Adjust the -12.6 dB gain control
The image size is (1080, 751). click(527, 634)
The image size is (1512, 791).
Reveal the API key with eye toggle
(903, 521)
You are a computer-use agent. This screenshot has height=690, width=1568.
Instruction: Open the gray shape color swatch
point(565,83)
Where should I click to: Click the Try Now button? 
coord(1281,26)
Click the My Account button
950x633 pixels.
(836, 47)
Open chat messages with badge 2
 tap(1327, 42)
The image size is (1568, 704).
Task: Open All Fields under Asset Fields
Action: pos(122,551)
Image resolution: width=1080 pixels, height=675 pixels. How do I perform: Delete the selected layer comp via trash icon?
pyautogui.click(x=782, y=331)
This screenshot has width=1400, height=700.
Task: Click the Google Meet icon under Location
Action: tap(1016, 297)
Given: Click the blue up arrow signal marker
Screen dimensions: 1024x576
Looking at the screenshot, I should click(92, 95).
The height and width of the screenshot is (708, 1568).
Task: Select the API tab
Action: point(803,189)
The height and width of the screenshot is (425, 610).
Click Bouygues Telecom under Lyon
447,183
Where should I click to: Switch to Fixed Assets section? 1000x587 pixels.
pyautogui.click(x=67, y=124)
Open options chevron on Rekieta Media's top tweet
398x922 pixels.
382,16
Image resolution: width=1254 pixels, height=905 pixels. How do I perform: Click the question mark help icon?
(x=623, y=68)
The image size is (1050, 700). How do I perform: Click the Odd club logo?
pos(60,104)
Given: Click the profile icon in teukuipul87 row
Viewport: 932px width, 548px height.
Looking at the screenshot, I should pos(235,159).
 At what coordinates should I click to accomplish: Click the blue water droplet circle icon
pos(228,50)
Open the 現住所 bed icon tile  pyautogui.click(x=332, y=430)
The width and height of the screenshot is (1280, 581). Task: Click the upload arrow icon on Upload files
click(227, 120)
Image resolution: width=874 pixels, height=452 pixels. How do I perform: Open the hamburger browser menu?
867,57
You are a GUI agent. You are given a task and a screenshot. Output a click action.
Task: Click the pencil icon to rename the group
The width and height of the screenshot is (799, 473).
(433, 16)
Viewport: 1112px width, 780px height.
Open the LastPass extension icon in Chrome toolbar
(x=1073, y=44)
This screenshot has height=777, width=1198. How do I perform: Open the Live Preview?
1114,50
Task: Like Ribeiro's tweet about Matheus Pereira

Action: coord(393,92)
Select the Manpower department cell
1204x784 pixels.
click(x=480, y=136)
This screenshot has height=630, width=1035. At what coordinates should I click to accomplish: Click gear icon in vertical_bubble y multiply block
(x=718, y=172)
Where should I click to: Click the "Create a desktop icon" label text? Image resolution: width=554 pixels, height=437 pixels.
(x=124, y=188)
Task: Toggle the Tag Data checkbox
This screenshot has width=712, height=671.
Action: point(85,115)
○ ○ ○
◆ **WHAT YOU ARE ASKED TO DO**:
Only the line containing "This screenshot has height=630, width=1035." and the lines after it, up to and including the last line of the data, should appear in the answer, exactly as written.

◆ **EXERCISE OUTPUT**:
This screenshot has height=630, width=1035. At what coordinates should I click to accomplish: Click gear icon in vertical_bubble y multiply block
(x=718, y=172)
Where should I click to: Click the "Create a desktop icon" label text? Image resolution: width=554 pixels, height=437 pixels.
(x=124, y=188)
Task: Toggle the Tag Data checkbox
This screenshot has width=712, height=671.
Action: point(85,115)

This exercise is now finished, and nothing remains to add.